● **AIM OF THE TASK**
Reproduce the data in full, exactly.

● **Collected data entries**
★ ★ ★ ★
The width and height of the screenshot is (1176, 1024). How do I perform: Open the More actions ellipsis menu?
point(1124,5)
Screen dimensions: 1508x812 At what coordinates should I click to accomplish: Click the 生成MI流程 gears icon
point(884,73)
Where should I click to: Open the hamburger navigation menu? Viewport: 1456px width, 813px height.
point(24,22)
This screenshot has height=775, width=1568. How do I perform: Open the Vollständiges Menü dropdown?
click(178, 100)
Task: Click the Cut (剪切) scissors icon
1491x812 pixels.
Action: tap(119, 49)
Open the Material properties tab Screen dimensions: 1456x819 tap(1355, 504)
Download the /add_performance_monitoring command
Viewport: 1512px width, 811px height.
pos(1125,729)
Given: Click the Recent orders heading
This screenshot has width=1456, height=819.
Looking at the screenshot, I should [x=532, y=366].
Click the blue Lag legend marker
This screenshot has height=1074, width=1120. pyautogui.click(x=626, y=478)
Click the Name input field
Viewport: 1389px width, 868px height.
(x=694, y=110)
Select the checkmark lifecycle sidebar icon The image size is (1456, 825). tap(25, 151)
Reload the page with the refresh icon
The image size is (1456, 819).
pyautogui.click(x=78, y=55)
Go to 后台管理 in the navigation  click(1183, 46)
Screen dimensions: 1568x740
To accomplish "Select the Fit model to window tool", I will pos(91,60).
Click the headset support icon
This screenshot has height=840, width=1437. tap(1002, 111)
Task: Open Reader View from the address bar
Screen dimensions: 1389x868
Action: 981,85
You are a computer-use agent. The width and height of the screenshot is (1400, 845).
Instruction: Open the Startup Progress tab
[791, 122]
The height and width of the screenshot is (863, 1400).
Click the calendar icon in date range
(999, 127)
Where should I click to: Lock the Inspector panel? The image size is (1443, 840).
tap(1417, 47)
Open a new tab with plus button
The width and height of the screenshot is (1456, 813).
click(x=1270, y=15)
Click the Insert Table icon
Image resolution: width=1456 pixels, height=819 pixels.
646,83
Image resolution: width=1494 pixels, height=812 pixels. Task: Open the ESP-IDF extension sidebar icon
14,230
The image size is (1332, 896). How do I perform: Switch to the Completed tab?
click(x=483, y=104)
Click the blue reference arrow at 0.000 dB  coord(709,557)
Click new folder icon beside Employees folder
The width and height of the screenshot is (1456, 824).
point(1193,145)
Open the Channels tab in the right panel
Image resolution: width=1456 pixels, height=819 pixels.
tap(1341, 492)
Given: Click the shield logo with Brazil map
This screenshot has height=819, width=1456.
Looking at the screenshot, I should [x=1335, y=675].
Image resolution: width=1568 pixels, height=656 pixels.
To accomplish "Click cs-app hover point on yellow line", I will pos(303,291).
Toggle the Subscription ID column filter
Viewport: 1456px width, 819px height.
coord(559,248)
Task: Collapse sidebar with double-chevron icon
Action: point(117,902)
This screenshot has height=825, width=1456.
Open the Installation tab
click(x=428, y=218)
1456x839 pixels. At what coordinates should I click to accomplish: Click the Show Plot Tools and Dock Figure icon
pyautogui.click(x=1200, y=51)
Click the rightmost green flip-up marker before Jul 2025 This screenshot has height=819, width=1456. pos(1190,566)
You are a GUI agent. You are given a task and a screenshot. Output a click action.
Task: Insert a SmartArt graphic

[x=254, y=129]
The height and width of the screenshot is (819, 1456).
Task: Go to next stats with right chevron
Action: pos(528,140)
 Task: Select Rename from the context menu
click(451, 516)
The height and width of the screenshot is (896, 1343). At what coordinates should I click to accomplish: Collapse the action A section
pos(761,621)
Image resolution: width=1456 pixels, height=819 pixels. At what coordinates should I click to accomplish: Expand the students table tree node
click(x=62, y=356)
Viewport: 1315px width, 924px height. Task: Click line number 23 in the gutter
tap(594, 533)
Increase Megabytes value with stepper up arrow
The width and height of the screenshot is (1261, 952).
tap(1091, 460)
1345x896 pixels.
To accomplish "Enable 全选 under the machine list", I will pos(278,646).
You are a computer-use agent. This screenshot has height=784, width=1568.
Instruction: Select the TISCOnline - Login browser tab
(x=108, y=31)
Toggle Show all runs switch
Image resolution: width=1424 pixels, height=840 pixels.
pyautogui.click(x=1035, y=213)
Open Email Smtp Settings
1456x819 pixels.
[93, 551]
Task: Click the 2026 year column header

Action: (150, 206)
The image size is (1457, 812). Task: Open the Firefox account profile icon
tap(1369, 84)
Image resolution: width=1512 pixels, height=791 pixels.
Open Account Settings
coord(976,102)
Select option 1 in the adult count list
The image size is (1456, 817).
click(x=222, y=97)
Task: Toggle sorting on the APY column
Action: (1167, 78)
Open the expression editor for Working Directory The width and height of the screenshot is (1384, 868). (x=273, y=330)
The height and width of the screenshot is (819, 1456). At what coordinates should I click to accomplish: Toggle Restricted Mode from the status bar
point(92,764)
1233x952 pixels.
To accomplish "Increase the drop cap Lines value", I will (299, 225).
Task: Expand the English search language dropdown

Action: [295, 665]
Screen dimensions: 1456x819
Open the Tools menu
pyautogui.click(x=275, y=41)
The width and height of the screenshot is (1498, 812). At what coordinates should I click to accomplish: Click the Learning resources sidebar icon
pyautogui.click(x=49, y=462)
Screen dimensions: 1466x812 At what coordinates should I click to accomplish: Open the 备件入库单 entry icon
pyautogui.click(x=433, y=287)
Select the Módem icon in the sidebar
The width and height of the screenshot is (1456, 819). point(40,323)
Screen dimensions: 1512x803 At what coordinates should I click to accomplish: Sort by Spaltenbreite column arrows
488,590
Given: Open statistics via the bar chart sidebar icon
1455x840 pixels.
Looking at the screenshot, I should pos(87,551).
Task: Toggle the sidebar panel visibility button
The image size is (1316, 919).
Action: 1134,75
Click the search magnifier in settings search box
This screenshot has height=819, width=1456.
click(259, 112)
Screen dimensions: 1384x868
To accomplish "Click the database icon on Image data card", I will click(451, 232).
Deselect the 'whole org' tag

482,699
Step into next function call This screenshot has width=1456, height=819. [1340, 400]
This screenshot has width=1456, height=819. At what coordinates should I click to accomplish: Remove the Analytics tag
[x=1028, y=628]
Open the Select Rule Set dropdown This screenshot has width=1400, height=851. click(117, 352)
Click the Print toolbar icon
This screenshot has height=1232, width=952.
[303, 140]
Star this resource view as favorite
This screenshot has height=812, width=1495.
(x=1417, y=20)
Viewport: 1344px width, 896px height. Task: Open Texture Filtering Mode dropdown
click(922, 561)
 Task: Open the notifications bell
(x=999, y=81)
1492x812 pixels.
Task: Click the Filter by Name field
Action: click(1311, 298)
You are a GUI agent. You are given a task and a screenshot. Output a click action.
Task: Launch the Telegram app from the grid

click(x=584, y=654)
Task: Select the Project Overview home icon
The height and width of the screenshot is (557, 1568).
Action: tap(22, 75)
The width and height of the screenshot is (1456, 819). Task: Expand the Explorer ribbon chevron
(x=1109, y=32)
★ ★ ★ ★
● **SOLUTION FOR THIS PROBLEM**
The width and height of the screenshot is (1176, 1024). How do I perform: Open the More actions ellipsis menu?
point(1124,5)
Screen dimensions: 1508x812 At what coordinates should I click to accomplish: Click the 生成MI流程 gears icon
point(884,73)
Where should I click to: Open the hamburger navigation menu? Viewport: 1456px width, 813px height.
point(24,22)
This screenshot has height=775, width=1568. How do I perform: Open the Vollständiges Menü dropdown?
click(178, 100)
Task: Click the Cut (剪切) scissors icon
1491x812 pixels.
Action: tap(119, 49)
Open the Material properties tab Screen dimensions: 1456x819 tap(1355, 504)
Download the /add_performance_monitoring command
Viewport: 1512px width, 811px height.
pos(1125,729)
Given: Click the Recent orders heading
This screenshot has width=1456, height=819.
Looking at the screenshot, I should [x=532, y=366].
Click the blue Lag legend marker
This screenshot has height=1074, width=1120. pyautogui.click(x=626, y=478)
Click the Name input field
Viewport: 1389px width, 868px height.
(x=694, y=110)
Select the checkmark lifecycle sidebar icon The image size is (1456, 825). tap(25, 151)
Reload the page with the refresh icon
The image size is (1456, 819).
pyautogui.click(x=78, y=55)
Go to 后台管理 in the navigation  click(1183, 46)
Screen dimensions: 1568x740
To accomplish "Select the Fit model to window tool", I will pos(91,60).
Click the headset support icon
This screenshot has height=840, width=1437. tap(1002, 111)
Task: Open Reader View from the address bar
Screen dimensions: 1389x868
Action: 981,85
You are a computer-use agent. The width and height of the screenshot is (1400, 845).
Instruction: Open the Startup Progress tab
[791, 122]
The height and width of the screenshot is (863, 1400).
Click the calendar icon in date range
(999, 127)
Where should I click to: Lock the Inspector panel? The image size is (1443, 840).
tap(1417, 47)
Open a new tab with plus button
The width and height of the screenshot is (1456, 813).
click(x=1270, y=15)
Click the Insert Table icon
Image resolution: width=1456 pixels, height=819 pixels.
646,83
Image resolution: width=1494 pixels, height=812 pixels. Task: Open the ESP-IDF extension sidebar icon
14,230
The image size is (1332, 896). How do I perform: Switch to the Completed tab?
click(x=483, y=104)
Click the blue reference arrow at 0.000 dB  coord(709,557)
Click new folder icon beside Employees folder
The width and height of the screenshot is (1456, 824).
point(1193,145)
Open the Channels tab in the right panel
Image resolution: width=1456 pixels, height=819 pixels.
tap(1341, 492)
Given: Click the shield logo with Brazil map
This screenshot has height=819, width=1456.
Looking at the screenshot, I should [x=1335, y=675].
Image resolution: width=1568 pixels, height=656 pixels.
To accomplish "Click cs-app hover point on yellow line", I will pos(303,291).
Toggle the Subscription ID column filter
Viewport: 1456px width, 819px height.
coord(559,248)
Task: Collapse sidebar with double-chevron icon
Action: point(117,902)
This screenshot has height=825, width=1456.
Open the Installation tab
click(x=428, y=218)
1456x839 pixels. At what coordinates should I click to accomplish: Click the Show Plot Tools and Dock Figure icon
pyautogui.click(x=1200, y=51)
Click the rightmost green flip-up marker before Jul 2025 This screenshot has height=819, width=1456. pos(1190,566)
You are a GUI agent. You are given a task and a screenshot. Output a click action.
Task: Insert a SmartArt graphic

[x=254, y=129]
The height and width of the screenshot is (819, 1456).
Task: Go to next stats with right chevron
Action: pos(528,140)
 Task: Select Rename from the context menu
click(451, 516)
The height and width of the screenshot is (896, 1343). At what coordinates should I click to accomplish: Collapse the action A section
pos(761,621)
Image resolution: width=1456 pixels, height=819 pixels. At what coordinates should I click to accomplish: Expand the students table tree node
click(x=62, y=356)
Viewport: 1315px width, 924px height. Task: Click line number 23 in the gutter
tap(594, 533)
Increase Megabytes value with stepper up arrow
The width and height of the screenshot is (1261, 952).
tap(1091, 460)
1345x896 pixels.
To accomplish "Enable 全选 under the machine list", I will pos(278,646).
You are a computer-use agent. This screenshot has height=784, width=1568.
Instruction: Select the TISCOnline - Login browser tab
(x=108, y=31)
Toggle Show all runs switch
Image resolution: width=1424 pixels, height=840 pixels.
pyautogui.click(x=1035, y=213)
Open Email Smtp Settings
1456x819 pixels.
[93, 551]
Task: Click the 2026 year column header

Action: (150, 206)
The image size is (1457, 812). Task: Open the Firefox account profile icon
tap(1369, 84)
Image resolution: width=1512 pixels, height=791 pixels.
Open Account Settings
coord(976,102)
Select option 1 in the adult count list
The image size is (1456, 817).
click(x=222, y=97)
Task: Toggle sorting on the APY column
Action: (1167, 78)
Open the expression editor for Working Directory The width and height of the screenshot is (1384, 868). (x=273, y=330)
The height and width of the screenshot is (819, 1456). At what coordinates should I click to accomplish: Toggle Restricted Mode from the status bar
point(92,764)
1233x952 pixels.
To accomplish "Increase the drop cap Lines value", I will (299, 225).
Task: Expand the English search language dropdown

Action: [295, 665]
Screen dimensions: 1456x819
Open the Tools menu
pyautogui.click(x=275, y=41)
The width and height of the screenshot is (1498, 812). At what coordinates should I click to accomplish: Click the Learning resources sidebar icon
pyautogui.click(x=49, y=462)
Screen dimensions: 1466x812 At what coordinates should I click to accomplish: Open the 备件入库单 entry icon
pyautogui.click(x=433, y=287)
Select the Módem icon in the sidebar
The width and height of the screenshot is (1456, 819). point(40,323)
Screen dimensions: 1512x803 At what coordinates should I click to accomplish: Sort by Spaltenbreite column arrows
488,590
Given: Open statistics via the bar chart sidebar icon
1455x840 pixels.
Looking at the screenshot, I should pos(87,551).
Task: Toggle the sidebar panel visibility button
The image size is (1316, 919).
Action: 1134,75
Click the search magnifier in settings search box
This screenshot has height=819, width=1456.
click(259, 112)
Screen dimensions: 1384x868
To accomplish "Click the database icon on Image data card", I will click(451, 232).
Deselect the 'whole org' tag

482,699
Step into next function call This screenshot has width=1456, height=819. [1340, 400]
This screenshot has width=1456, height=819. At what coordinates should I click to accomplish: Remove the Analytics tag
[x=1028, y=628]
Open the Select Rule Set dropdown This screenshot has width=1400, height=851. click(117, 352)
Click the Print toolbar icon
This screenshot has height=1232, width=952.
[303, 140]
Star this resource view as favorite
This screenshot has height=812, width=1495.
(x=1417, y=20)
Viewport: 1344px width, 896px height. Task: Open Texture Filtering Mode dropdown
click(922, 561)
 Task: Open the notifications bell
(x=999, y=81)
1492x812 pixels.
Task: Click the Filter by Name field
Action: click(1311, 298)
You are a GUI agent. You are given a task and a screenshot. Output a click action.
Task: Launch the Telegram app from the grid

click(x=584, y=654)
Task: Select the Project Overview home icon
The height and width of the screenshot is (557, 1568).
Action: tap(22, 75)
The width and height of the screenshot is (1456, 819). Task: Expand the Explorer ribbon chevron
(x=1109, y=32)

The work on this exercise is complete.